What you have to do -> Produce a copy of every line in the records that holds the string "computer".

Extracted material ->

○ ○ ○

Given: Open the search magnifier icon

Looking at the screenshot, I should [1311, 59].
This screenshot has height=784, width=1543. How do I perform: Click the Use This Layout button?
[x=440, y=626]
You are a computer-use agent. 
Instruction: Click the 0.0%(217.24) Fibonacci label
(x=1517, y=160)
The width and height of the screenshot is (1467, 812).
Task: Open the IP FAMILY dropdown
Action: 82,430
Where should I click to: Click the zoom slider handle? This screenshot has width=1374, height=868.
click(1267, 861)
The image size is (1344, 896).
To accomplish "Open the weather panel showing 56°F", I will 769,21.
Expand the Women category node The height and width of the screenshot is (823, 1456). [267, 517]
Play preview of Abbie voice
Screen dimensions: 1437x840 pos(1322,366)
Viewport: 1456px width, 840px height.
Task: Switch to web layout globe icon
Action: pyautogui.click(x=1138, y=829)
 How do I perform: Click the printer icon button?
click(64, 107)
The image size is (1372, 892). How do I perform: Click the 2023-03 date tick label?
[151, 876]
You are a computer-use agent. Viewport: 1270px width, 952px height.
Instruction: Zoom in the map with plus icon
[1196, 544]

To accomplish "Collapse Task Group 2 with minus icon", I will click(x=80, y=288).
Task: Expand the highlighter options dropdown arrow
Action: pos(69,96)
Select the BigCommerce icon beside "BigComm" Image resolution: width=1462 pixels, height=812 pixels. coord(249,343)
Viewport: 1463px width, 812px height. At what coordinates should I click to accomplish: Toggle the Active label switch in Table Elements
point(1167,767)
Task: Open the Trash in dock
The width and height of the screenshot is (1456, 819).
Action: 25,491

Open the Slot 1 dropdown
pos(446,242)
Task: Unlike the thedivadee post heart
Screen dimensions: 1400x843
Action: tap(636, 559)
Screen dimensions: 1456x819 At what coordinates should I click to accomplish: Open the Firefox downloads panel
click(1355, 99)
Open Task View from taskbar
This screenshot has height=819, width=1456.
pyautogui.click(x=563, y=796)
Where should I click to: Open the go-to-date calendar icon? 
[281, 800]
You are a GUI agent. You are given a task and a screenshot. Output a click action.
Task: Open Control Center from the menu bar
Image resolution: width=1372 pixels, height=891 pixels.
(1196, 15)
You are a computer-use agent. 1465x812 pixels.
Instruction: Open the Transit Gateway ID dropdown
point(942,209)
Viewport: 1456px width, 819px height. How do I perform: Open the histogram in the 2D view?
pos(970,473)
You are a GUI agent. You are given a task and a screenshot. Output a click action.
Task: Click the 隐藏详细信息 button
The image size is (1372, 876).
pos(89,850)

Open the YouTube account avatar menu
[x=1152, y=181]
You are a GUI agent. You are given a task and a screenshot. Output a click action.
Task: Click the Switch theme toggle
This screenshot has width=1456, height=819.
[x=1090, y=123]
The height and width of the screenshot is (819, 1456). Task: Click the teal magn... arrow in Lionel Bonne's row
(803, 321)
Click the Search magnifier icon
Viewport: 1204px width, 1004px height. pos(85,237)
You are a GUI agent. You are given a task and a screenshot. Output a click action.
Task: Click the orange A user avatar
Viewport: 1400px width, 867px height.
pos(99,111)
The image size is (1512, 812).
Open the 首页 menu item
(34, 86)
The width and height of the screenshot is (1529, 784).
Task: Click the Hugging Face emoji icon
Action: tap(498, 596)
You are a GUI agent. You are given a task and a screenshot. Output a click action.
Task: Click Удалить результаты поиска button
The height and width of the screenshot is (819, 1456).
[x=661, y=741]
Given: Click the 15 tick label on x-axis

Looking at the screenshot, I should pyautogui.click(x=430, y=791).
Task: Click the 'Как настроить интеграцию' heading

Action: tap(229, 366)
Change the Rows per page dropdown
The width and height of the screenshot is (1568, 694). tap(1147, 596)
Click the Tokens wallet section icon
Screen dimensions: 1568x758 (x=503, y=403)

○ ○ ○

Written answer ->
You are a computer-use agent. 
You are a computer-use agent. Viewport: 1270px width, 952px height.
You are a computer-use agent. 1465x812 pixels.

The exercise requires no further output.